You see this in Figure 12, an example of where developers can configure different settings for different environments. For instance, in a production or QA environment, the output settings could be configured for 1080p at 60 frames with specific Quadra configurations.
In contrast, in a development environment, the output settings might be configured for the x264 codec outputting 720p with different parameters, like using the ultrafast preset and zero latency. This approach allows engineers to have a productive development experience while not requiring the same processing power or hardware as the production setup.
Figure 12. Norsk can use one set of transcoding parameters
for development (on the right), and another for production.
Adrian then described how Norsk maximizes the acceleration hardware capabilities of third-party transcoders to optimize performance, sharing that with the NETINT cards, Norsk outperformed FFmpeg. For example, when using hardware transcoders, it’s generally more efficient to keep the processing on the hardware as much as possible to avoid unnecessary data transfers.
Adrian provided a comparison between scenarios where hardware acceleration is used and scenarios where it’s not. In one example, he showed how a NETINT T408 was used for hardware decoding, but some manipulations like picture-in-picture and resizing weren’t natively supported by the hardware. In this case, Norsk pulled the content to the CPU, performed the necessary manipulations, and then sent it back to the hardware for encoding (Figure 13).
Figure 13. Working with the T408, Norsk had to scale and overlay via the host CPU.

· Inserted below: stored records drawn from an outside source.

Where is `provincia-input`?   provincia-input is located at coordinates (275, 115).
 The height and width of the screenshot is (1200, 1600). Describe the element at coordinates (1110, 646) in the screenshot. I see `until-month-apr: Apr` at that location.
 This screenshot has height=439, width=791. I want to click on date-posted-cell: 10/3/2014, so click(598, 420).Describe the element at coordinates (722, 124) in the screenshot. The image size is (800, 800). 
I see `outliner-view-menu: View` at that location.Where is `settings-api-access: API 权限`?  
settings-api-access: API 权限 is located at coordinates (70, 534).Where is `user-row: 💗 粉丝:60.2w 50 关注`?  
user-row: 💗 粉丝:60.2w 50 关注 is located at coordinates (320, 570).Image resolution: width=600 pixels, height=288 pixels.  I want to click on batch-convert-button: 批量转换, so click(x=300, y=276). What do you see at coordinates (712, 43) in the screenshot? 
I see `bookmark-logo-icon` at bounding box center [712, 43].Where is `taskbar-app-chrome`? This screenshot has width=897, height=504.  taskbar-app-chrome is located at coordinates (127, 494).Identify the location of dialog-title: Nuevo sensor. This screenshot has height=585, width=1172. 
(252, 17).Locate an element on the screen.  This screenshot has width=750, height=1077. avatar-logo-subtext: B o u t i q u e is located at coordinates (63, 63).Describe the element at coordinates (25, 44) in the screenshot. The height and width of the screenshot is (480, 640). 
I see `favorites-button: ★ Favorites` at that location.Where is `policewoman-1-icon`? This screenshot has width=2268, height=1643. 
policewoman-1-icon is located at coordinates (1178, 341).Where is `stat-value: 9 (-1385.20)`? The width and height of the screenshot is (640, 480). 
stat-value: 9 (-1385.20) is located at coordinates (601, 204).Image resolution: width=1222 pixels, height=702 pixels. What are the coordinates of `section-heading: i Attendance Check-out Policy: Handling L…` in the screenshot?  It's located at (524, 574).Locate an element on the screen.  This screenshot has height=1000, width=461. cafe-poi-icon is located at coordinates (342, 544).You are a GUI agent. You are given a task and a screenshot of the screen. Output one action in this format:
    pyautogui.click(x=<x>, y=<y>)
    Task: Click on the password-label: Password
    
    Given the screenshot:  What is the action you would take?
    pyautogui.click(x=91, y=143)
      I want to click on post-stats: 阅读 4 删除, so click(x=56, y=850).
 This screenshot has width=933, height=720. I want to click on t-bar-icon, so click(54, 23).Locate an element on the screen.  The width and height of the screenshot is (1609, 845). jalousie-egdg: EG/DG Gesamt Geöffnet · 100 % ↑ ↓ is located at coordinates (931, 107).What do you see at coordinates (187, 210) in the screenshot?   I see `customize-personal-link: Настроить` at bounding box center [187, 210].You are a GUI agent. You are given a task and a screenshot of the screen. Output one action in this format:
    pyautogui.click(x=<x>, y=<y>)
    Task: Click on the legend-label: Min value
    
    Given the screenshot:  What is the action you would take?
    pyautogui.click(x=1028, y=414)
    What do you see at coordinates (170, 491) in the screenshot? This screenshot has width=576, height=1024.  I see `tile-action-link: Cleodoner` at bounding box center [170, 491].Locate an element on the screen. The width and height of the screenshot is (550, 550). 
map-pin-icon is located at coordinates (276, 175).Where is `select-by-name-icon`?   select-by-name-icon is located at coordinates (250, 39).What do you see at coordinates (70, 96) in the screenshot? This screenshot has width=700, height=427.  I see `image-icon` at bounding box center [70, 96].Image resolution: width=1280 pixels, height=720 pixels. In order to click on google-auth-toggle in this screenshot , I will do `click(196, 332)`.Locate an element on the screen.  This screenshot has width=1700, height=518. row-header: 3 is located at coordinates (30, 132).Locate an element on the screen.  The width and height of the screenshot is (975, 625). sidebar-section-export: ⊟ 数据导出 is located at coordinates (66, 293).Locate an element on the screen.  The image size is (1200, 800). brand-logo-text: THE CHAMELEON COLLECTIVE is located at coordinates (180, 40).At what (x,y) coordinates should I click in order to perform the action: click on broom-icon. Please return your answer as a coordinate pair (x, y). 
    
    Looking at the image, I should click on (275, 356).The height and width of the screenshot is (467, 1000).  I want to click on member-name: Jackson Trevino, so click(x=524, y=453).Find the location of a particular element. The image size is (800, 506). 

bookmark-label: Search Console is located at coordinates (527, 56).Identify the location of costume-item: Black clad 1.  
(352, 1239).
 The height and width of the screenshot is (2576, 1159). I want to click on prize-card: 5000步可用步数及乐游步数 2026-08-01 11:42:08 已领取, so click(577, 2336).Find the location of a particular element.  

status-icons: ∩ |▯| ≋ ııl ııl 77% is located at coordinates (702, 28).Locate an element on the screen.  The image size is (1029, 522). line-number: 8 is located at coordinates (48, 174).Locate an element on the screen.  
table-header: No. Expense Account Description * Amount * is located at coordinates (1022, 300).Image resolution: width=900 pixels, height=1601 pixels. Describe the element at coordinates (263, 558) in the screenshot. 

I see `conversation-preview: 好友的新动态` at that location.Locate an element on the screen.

In contrast, with a Quadra card that does support onboard scaling and overlay, Norsk performed these functions on the hardware, remarkably using the same exact application code as for the T408 version (Figure 14). This way, Adrian emphasized, Norsk maximized the efficiency of the hardware transcoder and optimized overall system performance.
Figure 14. Norsk was able to scale an overlay on the Quadra using the same code as on the T408.
Adrian also highlighted the practicality of using Norsk by offering trial licenses for users to experience its capabilities. The trial license allows users to explore Norsk’s features and benefits, showcasing how it leverages emerging hardware technologies in the market to deliver high-density, high-availability, and energy-efficient media experiences. He noted that the trial software was fully capable, though no single session can exceed 20 minutes in duration.
Adrian then took a question from the audience, addressing Norsk’s support for SCTE-35. Adrian highlighted that Norsk is capable of SCTE-35 insertion to signal events such as ad insertion and program switching. Additionally, he noted that Norsk allows the insertion of tags into HLS and DASH manifest files, which can trigger specific events in downstream systems. This functionality enables seamless integration and synchronization with various parts of the media distribution workflow.
Adrian also mentioned that Norsk offers integration with digital rights management (DRM) providers. This means that after content is processed and formatted, it can be securely packaged to ensure that only authorized viewers have access to it. Norsk’s background in the broadcast industry has enabled it to incorporate these capabilities that are essential for delivering content to the right audiences while maintaining content protection and security.